Once a teacher listens to the student’s concerns and acknowledges their grievances, mutual respect between teachers and students can develop.
The idea behind autonomy-supportive teaching is to prevent conflict by cultivating a caring, egalitarian classroom that minimises hierarchy, conflict and “me-vs-you” competition.

Positive Education #

Australia’s principal elite breeding ground – Geelong Grammar – became the first private school in Australia, and one of the first in the world, to adopt “positive education” – a process whereby a whole series of psychological techniques are taught to students as a method by which they can optimise their own positivity, and resilience.

Martin Seligman developed a program incorporated into the senior school curriculum, Seligman himself – famous for developing the concept of depression as “learnt helplessness” – running several of the school’s teachers through an intensive training course.

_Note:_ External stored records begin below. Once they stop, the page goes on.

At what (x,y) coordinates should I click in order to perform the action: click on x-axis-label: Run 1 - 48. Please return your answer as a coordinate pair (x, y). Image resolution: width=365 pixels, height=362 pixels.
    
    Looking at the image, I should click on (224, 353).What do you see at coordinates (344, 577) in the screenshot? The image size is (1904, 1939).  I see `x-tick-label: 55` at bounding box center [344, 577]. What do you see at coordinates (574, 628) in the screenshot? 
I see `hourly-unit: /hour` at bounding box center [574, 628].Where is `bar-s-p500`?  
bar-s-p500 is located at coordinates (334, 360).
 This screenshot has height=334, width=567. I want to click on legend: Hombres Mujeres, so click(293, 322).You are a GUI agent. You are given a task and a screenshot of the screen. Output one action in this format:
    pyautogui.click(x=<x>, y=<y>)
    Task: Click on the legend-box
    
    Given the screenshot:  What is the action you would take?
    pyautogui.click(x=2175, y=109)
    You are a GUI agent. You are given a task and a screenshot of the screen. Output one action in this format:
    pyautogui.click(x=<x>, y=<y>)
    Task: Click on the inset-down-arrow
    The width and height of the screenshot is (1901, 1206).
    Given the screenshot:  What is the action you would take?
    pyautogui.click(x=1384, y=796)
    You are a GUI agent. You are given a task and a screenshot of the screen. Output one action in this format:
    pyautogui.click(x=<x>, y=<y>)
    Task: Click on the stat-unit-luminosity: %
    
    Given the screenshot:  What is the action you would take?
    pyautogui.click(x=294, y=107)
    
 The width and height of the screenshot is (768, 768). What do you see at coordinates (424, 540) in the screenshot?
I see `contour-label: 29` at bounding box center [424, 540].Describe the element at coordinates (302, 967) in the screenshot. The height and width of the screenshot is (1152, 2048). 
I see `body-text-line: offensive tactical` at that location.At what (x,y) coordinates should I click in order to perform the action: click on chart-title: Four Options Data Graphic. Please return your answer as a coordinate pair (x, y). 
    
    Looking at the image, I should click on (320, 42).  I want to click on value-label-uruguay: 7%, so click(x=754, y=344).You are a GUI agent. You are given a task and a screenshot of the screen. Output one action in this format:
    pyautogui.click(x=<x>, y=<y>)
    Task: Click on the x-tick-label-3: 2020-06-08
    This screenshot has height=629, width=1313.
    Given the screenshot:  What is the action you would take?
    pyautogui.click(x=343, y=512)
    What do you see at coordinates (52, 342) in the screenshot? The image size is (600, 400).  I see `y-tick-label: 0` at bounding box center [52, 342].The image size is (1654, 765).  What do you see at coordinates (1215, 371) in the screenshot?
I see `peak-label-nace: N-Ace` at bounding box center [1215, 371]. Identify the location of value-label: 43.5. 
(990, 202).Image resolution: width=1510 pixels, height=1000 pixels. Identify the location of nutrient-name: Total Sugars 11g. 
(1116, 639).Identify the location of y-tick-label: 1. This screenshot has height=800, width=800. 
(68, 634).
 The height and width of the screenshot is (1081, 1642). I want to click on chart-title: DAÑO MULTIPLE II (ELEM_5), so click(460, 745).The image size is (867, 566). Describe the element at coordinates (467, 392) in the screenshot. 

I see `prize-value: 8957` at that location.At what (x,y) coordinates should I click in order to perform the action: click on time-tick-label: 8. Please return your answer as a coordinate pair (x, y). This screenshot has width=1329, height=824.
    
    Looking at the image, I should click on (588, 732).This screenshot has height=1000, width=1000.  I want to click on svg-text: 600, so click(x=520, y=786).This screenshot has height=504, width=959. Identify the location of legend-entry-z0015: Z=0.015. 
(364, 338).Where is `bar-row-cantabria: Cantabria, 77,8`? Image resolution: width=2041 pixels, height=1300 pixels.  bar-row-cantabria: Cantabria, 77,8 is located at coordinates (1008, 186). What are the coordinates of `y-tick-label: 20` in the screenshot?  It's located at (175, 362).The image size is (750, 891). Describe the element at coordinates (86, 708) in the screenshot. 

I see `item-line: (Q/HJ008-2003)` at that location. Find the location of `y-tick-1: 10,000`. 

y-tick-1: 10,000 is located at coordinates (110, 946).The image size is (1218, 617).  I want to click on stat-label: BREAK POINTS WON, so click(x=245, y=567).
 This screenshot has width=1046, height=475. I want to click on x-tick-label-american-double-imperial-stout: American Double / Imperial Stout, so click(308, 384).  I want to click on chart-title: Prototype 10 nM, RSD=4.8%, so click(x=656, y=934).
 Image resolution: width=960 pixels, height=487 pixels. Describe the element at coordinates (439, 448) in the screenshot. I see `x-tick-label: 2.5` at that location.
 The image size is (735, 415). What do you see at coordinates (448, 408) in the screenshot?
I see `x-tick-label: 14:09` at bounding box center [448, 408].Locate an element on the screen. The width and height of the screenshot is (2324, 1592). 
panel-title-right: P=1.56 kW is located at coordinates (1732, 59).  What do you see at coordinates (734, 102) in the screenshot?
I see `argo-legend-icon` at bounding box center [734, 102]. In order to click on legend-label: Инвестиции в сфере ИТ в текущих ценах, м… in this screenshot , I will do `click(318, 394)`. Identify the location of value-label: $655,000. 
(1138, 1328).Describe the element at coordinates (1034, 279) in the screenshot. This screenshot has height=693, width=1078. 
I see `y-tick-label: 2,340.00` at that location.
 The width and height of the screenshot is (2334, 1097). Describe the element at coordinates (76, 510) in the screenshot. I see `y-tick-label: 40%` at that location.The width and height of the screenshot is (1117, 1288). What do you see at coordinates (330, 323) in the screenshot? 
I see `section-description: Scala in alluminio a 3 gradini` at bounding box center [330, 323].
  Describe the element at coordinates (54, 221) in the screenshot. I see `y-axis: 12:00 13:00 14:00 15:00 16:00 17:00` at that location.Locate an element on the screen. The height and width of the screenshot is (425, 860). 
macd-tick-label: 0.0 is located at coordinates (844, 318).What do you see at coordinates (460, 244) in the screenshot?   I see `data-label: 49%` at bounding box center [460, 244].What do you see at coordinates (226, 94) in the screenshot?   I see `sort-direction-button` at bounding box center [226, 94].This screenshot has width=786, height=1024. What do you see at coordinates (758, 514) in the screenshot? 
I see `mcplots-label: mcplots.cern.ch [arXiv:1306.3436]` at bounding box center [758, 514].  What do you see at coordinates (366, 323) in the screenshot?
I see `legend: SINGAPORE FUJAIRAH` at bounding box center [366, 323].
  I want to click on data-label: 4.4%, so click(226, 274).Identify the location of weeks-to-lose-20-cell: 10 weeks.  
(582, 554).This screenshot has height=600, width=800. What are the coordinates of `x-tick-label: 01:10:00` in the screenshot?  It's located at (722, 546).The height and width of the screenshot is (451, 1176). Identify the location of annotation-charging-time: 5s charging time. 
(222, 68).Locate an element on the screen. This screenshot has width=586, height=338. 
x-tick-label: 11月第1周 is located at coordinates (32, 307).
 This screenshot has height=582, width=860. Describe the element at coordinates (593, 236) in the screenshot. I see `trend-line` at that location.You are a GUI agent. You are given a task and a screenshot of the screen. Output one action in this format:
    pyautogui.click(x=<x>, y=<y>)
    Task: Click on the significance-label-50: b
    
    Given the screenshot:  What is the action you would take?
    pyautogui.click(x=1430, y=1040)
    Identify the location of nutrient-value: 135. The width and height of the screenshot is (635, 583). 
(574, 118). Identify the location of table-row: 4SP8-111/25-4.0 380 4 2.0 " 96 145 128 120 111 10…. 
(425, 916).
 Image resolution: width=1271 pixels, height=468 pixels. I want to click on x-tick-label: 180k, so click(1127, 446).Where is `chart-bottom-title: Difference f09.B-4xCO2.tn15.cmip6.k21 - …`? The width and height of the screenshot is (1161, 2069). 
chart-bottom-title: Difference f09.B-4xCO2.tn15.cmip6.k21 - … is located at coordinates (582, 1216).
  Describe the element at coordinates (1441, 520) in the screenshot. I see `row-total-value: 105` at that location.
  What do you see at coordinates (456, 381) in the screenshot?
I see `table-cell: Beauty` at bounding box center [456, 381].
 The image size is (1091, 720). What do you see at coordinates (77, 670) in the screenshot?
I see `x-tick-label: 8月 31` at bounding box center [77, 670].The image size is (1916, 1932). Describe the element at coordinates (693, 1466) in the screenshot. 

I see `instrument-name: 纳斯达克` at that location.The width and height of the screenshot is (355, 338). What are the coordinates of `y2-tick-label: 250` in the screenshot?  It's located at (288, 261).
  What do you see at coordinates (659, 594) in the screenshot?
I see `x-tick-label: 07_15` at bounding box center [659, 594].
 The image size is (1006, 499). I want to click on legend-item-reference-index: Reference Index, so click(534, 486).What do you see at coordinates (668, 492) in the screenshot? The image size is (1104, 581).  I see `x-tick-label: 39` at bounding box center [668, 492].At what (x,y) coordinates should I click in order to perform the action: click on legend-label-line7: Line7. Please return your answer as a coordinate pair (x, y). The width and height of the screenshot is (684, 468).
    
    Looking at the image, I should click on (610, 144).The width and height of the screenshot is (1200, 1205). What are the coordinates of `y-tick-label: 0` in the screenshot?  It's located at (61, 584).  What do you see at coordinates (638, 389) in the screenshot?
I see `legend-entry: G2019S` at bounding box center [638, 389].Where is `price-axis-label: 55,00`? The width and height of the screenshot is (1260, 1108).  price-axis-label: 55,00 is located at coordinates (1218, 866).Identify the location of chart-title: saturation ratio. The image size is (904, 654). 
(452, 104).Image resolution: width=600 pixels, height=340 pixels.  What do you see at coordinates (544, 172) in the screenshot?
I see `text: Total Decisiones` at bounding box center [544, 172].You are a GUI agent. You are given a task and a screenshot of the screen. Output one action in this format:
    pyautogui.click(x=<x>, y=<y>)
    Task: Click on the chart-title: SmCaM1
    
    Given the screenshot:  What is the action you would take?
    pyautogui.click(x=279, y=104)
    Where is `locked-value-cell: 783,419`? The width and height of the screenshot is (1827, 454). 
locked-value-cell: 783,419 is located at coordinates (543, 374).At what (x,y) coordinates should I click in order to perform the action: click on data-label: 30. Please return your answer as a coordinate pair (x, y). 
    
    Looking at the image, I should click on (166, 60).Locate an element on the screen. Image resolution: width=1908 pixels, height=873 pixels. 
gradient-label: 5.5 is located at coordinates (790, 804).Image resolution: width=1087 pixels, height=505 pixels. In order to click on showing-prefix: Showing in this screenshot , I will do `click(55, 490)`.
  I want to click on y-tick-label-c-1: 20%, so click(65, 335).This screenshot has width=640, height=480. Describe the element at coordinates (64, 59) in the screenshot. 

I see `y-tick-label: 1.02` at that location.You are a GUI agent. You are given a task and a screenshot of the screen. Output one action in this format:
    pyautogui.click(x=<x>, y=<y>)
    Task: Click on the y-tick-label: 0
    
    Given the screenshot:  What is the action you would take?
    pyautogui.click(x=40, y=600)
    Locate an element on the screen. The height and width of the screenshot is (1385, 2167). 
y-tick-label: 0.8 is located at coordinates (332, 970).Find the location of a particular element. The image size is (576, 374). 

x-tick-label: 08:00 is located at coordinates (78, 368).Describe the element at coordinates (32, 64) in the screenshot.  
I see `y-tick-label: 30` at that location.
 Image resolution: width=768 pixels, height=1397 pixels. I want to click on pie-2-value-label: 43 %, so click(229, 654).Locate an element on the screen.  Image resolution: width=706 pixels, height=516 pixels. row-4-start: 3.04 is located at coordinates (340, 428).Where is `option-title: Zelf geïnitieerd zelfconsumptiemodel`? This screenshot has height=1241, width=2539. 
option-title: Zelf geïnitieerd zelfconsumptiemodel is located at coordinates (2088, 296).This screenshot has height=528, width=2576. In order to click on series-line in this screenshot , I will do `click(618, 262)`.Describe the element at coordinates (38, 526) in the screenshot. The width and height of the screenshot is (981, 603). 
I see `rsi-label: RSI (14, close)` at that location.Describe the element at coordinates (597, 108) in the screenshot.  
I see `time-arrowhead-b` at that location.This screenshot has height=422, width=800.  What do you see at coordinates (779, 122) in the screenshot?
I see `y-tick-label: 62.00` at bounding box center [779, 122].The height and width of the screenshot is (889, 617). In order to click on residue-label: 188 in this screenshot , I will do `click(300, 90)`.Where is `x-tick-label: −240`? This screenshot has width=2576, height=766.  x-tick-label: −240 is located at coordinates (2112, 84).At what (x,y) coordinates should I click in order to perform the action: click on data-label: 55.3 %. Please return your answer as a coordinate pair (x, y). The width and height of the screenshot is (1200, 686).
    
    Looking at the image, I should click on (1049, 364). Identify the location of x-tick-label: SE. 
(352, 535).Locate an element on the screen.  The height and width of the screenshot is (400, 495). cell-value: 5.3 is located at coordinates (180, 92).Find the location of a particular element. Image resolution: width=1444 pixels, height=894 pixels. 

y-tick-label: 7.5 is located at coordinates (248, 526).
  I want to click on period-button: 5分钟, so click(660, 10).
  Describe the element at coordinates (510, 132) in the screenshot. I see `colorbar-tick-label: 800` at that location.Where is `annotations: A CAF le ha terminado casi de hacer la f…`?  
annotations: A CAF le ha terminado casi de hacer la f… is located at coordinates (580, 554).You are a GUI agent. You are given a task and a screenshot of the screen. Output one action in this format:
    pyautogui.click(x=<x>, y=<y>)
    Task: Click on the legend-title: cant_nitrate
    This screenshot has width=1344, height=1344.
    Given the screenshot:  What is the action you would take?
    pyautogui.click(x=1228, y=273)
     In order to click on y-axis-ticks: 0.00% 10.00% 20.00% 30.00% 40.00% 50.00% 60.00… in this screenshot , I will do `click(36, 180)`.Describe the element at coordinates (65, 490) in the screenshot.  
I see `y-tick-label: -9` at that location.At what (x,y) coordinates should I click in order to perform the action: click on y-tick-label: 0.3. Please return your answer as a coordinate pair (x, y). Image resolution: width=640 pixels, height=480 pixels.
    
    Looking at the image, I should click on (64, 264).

It was changing ideologies and assumptions about how one creates a ruling elite – from the original idea of a place such as Timbertop, that extreme experience would shape character, to the current idea that people must be trained to work on themselves in the abstract.

It raise the fundamental question whether the purpose of public schools is to turn out knowledgeable empathetic citizens or skilled workers.

Trinity Grammar in Kew Melbourne demonstrates the clear divide in focus in prestigious schools; are they there to create a caring community to mould students into well rounded citizens, or become preoccupied with high marks, status and promising high paying careers?

These clashes become political battles in many schools; those who want to impose discipline and authoritarian values on students versus those who believe students should learn to think for themselves and forge their own values and be responsible for their own behaviour.

Many schools tear themselves apart on these contentious isssues and many careers of caring teachers are wantonly destroyed in their wake.